In the copy, include no images, and repeat each entry precisely as written.
#####
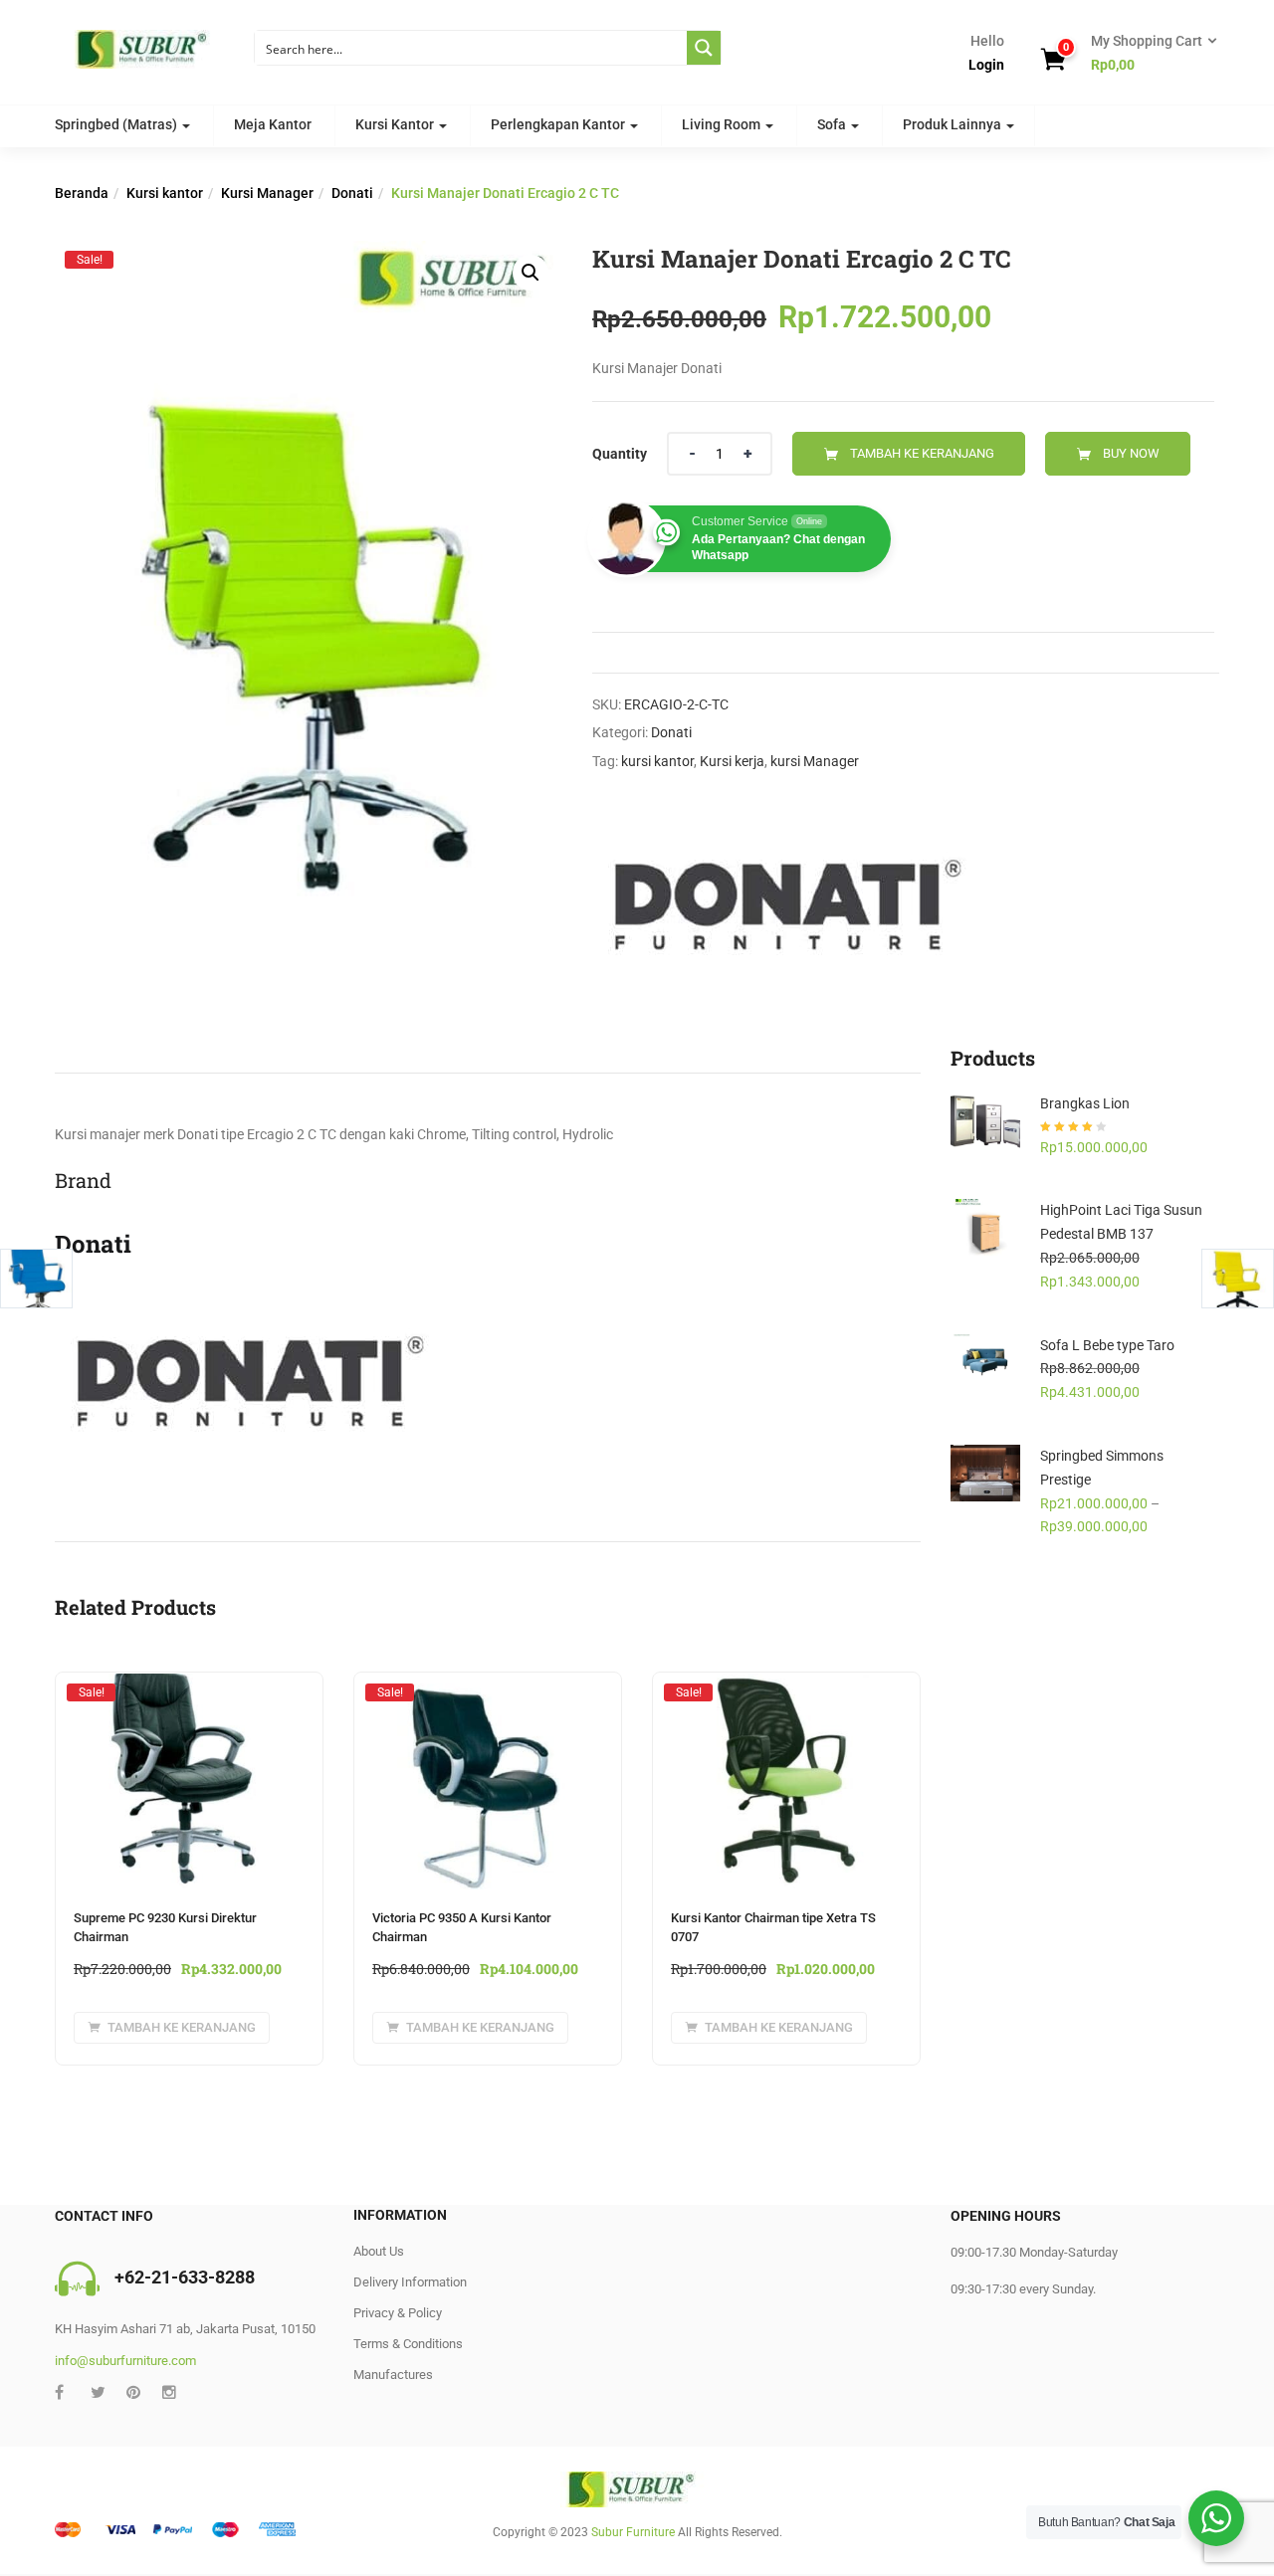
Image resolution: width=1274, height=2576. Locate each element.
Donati (352, 193)
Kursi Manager (267, 193)
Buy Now (1131, 453)
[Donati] (781, 905)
#####
* _Answer to this task_:
Image resolution: width=1274, height=2576. Locate each element.
Donati (352, 193)
Kursi Manager (267, 193)
Buy Now (1131, 453)
[Donati] (781, 905)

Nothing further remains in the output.